▶ _Collected data entries_:
● ● ●

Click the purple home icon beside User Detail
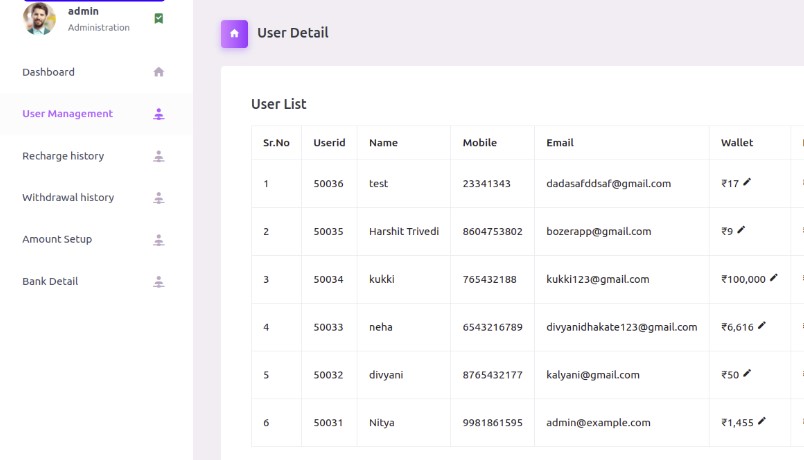 click(234, 34)
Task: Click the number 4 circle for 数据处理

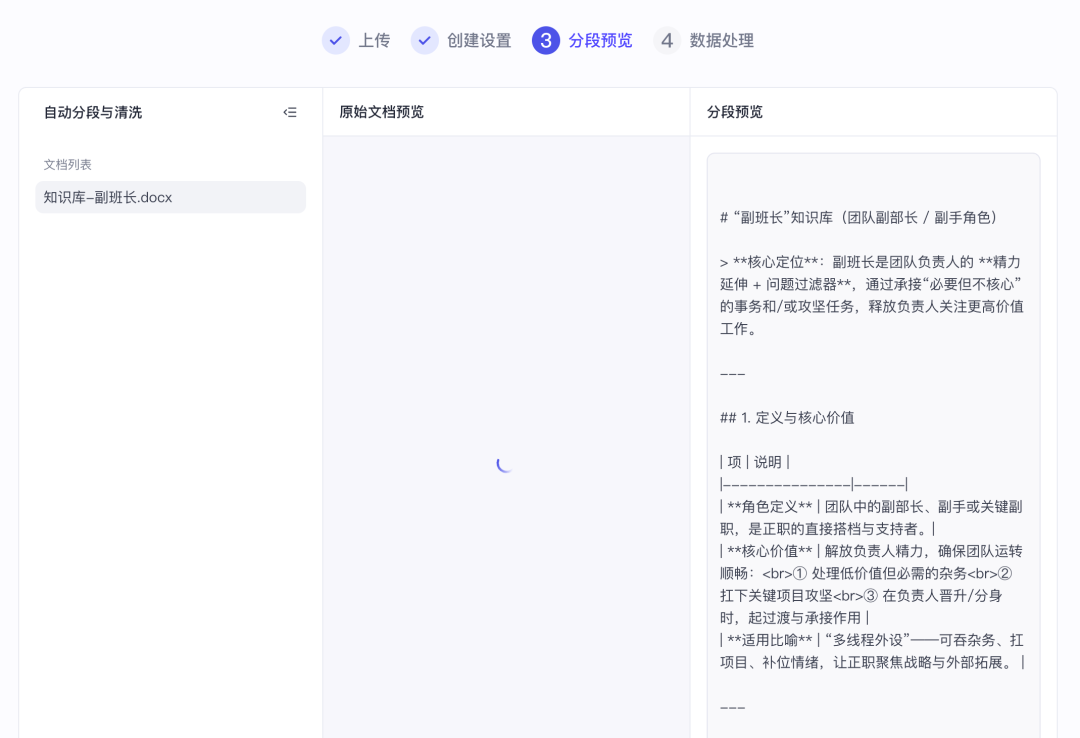Action: (x=666, y=40)
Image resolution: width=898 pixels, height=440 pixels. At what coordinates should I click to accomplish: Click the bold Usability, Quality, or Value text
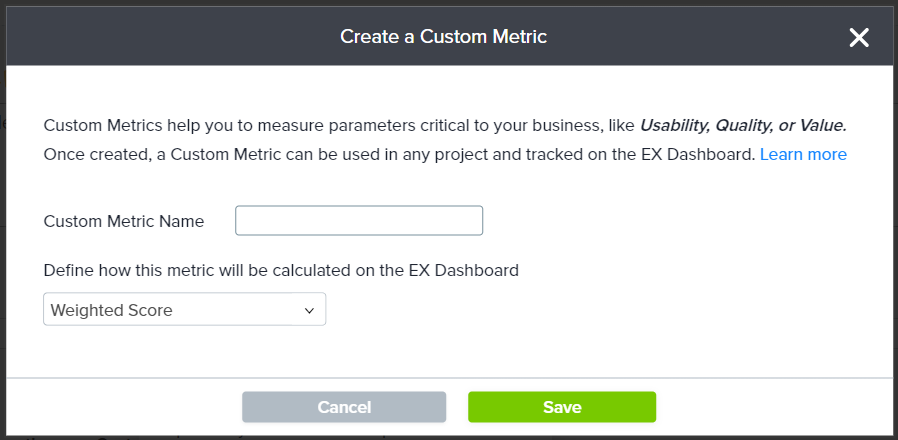pos(743,125)
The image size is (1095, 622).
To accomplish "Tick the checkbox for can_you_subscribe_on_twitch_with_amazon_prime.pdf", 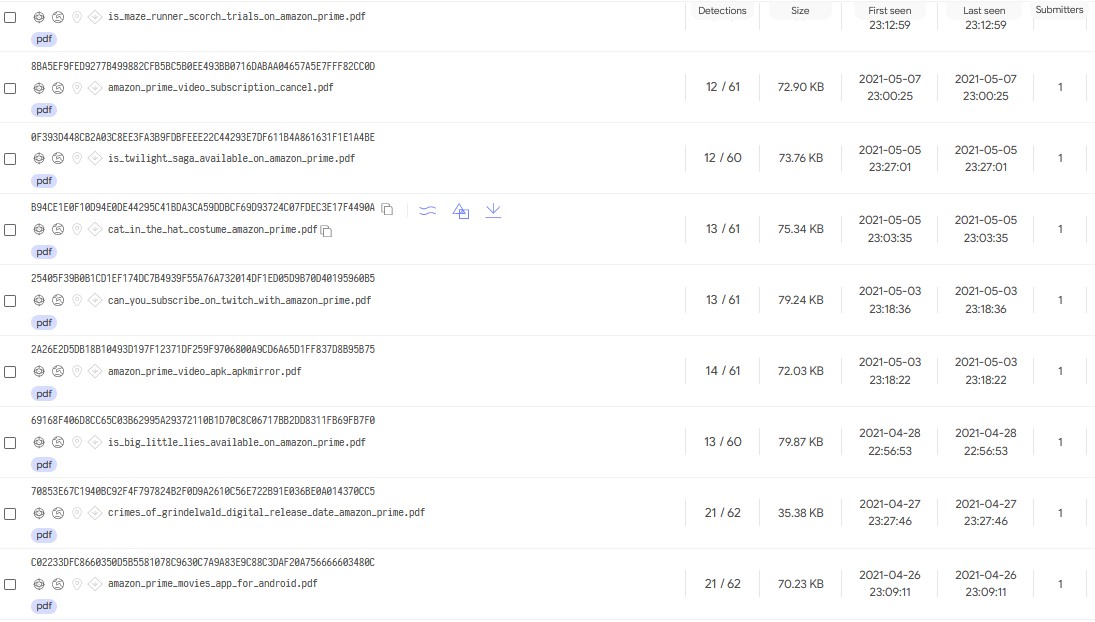I will [x=10, y=300].
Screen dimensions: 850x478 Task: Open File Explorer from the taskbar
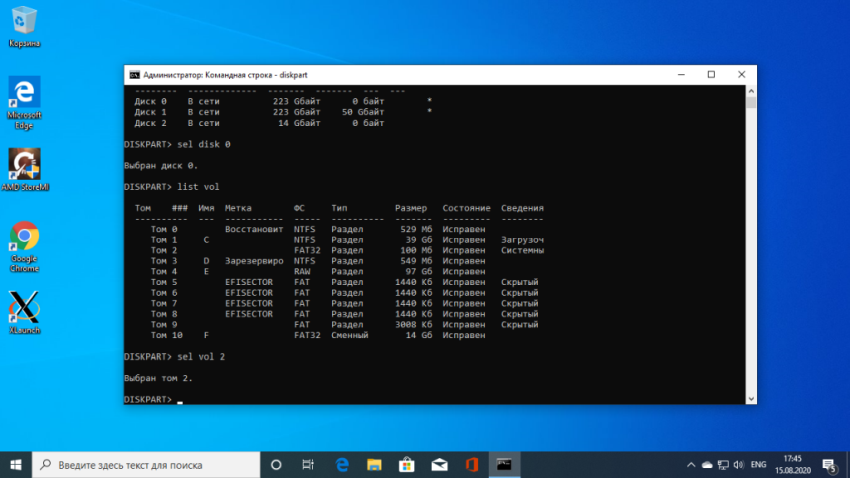pos(373,465)
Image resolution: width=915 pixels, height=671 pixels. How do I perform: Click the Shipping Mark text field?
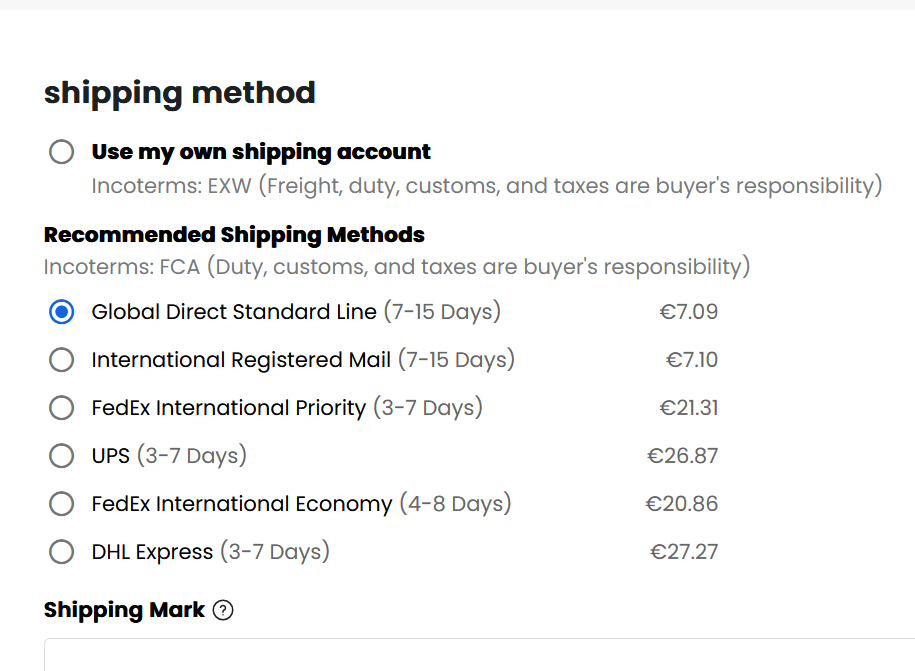[x=479, y=655]
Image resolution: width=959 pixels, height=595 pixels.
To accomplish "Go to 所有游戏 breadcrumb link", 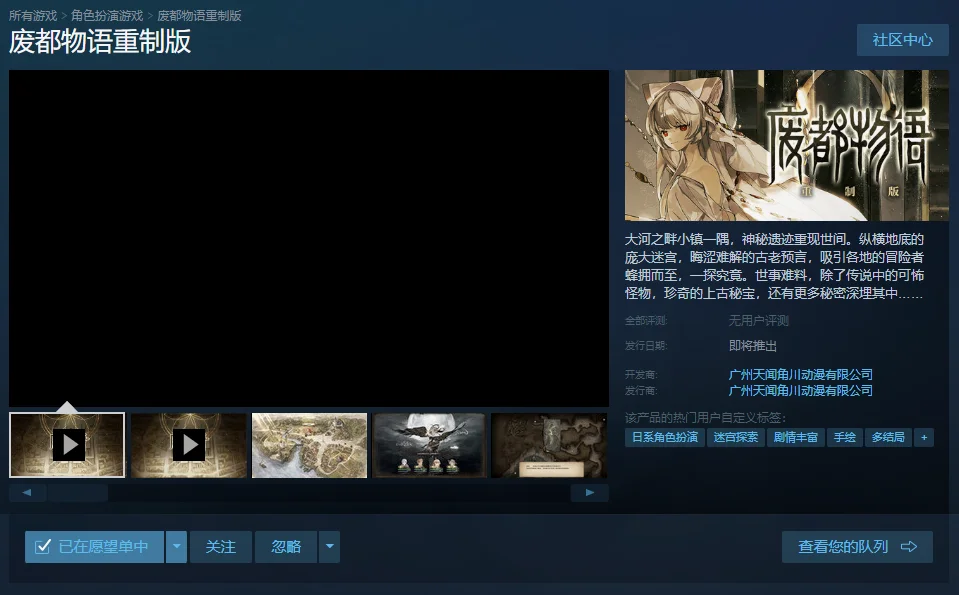I will (33, 16).
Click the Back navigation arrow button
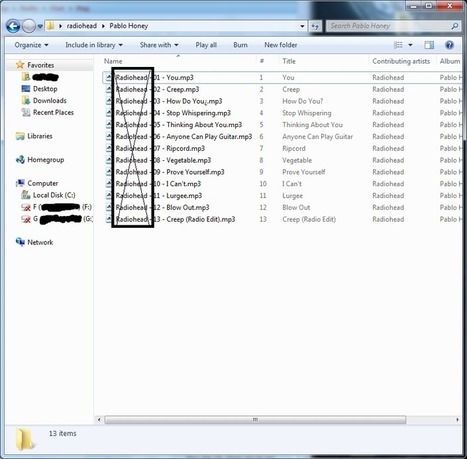Viewport: 467px width, 459px height. click(13, 26)

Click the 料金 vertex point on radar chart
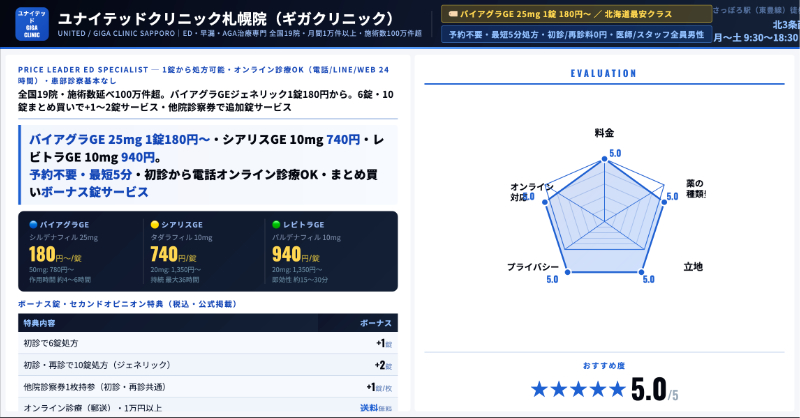tap(605, 159)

● ● ●

▶ _Work to be completed_:
Please repeat exactly the lines from the one containing "Click the Back navigation arrow button" through the end of the entries, both included, omitting pictures.

▶ _Answer below_:
Click the Back navigation arrow button
Viewport: 467px width, 459px height. click(13, 26)

Click the 料金 vertex point on radar chart
tap(605, 159)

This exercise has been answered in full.